_The problem:_
Where the records below reach the line containing "Español (1804, 25)", start transcribing, and end with the line containing "Cursos (588, 1914)", exactly and with nothing else added.

_Entries shown:_

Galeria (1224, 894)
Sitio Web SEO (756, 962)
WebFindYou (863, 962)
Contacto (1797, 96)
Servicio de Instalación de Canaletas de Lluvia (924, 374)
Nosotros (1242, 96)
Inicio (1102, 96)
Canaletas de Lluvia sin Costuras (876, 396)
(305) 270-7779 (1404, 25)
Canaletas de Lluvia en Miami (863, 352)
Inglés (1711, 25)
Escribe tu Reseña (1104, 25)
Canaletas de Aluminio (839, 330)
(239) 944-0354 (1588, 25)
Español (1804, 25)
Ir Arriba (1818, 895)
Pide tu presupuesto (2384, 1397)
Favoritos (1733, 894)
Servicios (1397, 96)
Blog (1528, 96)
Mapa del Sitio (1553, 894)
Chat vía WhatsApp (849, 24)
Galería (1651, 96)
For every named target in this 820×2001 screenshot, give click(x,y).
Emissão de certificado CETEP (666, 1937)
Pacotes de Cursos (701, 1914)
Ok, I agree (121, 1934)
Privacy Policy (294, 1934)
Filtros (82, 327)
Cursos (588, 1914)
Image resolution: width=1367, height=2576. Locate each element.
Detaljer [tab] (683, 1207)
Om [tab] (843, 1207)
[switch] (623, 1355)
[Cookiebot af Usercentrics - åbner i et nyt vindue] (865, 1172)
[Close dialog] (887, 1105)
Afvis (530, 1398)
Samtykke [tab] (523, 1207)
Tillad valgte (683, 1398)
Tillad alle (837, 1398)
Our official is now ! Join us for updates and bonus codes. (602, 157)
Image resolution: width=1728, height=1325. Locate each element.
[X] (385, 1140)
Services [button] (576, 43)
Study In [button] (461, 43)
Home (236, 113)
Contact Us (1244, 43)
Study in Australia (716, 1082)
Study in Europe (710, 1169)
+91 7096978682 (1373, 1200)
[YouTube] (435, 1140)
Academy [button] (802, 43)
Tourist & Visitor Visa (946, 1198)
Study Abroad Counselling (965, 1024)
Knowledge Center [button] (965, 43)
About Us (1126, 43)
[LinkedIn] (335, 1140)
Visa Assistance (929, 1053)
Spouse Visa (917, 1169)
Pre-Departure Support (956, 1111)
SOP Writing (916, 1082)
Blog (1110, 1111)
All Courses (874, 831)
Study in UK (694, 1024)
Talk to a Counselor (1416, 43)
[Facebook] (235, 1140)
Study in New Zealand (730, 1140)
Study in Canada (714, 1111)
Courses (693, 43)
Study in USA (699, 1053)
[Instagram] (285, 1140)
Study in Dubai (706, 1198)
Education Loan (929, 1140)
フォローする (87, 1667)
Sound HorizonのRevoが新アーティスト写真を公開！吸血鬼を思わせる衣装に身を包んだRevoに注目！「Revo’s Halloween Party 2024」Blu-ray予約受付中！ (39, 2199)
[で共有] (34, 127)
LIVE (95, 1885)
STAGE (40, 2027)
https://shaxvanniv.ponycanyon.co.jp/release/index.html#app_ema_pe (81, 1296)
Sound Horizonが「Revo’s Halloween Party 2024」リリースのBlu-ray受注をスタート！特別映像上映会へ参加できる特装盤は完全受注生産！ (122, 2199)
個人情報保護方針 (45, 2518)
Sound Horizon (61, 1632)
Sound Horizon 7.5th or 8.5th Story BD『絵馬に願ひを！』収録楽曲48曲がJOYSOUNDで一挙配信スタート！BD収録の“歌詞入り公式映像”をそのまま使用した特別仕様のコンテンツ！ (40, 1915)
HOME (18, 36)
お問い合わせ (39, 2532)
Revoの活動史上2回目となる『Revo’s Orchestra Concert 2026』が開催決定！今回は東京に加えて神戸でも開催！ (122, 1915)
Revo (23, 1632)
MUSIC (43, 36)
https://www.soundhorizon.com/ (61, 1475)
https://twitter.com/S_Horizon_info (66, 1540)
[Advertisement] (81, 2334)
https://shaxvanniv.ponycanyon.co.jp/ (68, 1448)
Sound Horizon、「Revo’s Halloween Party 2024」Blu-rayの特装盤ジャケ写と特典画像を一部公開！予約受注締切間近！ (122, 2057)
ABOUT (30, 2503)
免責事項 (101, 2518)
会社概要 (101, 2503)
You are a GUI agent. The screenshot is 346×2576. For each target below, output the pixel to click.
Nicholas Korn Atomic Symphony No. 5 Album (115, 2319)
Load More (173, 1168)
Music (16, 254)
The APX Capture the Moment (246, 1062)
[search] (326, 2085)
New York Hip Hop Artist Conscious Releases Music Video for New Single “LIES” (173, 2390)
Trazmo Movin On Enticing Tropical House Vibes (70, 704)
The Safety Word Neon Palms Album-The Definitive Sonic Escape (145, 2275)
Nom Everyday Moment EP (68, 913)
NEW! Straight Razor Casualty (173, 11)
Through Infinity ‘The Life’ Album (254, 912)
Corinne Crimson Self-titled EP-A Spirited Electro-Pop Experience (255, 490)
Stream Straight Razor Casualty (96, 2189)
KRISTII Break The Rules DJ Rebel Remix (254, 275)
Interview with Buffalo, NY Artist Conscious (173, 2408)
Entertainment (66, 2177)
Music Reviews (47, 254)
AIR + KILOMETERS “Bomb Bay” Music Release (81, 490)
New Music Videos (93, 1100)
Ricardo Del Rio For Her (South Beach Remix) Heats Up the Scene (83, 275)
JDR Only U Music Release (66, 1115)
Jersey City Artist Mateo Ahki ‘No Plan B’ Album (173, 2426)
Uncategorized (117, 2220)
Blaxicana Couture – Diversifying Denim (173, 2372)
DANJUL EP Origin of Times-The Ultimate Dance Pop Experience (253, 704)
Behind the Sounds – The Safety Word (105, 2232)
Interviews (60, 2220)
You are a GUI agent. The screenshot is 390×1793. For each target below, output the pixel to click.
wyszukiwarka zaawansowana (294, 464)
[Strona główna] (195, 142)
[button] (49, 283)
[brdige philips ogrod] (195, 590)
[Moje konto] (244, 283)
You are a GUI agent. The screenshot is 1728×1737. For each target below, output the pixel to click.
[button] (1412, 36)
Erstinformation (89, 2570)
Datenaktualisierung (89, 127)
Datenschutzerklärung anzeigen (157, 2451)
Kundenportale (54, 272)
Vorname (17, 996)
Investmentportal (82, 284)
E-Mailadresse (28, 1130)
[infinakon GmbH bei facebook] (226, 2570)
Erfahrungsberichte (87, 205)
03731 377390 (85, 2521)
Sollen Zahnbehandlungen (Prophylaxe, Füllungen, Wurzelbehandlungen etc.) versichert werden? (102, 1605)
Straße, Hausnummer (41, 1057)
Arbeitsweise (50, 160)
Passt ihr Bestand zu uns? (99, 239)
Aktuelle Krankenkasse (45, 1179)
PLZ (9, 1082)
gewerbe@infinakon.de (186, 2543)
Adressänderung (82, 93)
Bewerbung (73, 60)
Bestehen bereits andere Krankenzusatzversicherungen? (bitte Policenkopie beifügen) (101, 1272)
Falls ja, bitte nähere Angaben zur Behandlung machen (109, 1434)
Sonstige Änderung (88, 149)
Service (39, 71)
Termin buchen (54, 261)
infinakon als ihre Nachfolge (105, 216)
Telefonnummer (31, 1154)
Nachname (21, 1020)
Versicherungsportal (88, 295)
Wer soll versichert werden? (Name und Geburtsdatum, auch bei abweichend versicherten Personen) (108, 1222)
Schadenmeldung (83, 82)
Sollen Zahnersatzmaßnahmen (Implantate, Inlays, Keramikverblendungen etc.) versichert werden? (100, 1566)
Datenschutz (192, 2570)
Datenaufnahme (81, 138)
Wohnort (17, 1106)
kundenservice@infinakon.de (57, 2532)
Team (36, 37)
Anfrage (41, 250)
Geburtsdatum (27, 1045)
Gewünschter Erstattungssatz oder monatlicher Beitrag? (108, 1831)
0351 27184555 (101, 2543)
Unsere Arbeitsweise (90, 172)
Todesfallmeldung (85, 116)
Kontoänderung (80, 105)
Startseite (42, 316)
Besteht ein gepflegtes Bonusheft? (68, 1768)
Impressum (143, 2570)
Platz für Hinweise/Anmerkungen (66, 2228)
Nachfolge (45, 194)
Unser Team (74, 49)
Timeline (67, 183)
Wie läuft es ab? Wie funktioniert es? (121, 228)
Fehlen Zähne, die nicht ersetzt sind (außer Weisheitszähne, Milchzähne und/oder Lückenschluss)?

_Result:_
Español (1804, 25)
Ir Arriba (1818, 895)
Pide tu presupuesto (2384, 1397)
Favoritos (1733, 894)
Servicios (1397, 96)
Blog (1528, 96)
Mapa del Sitio (1553, 894)
Chat vía WhatsApp (849, 24)
Galería (1651, 96)
For every named target in this 820×2001 screenshot, give click(x,y).
Emissão de certificado CETEP (666, 1937)
Pacotes de Cursos (701, 1914)
Ok, I agree (121, 1934)
Privacy Policy (294, 1934)
Filtros (82, 327)
Cursos (588, 1914)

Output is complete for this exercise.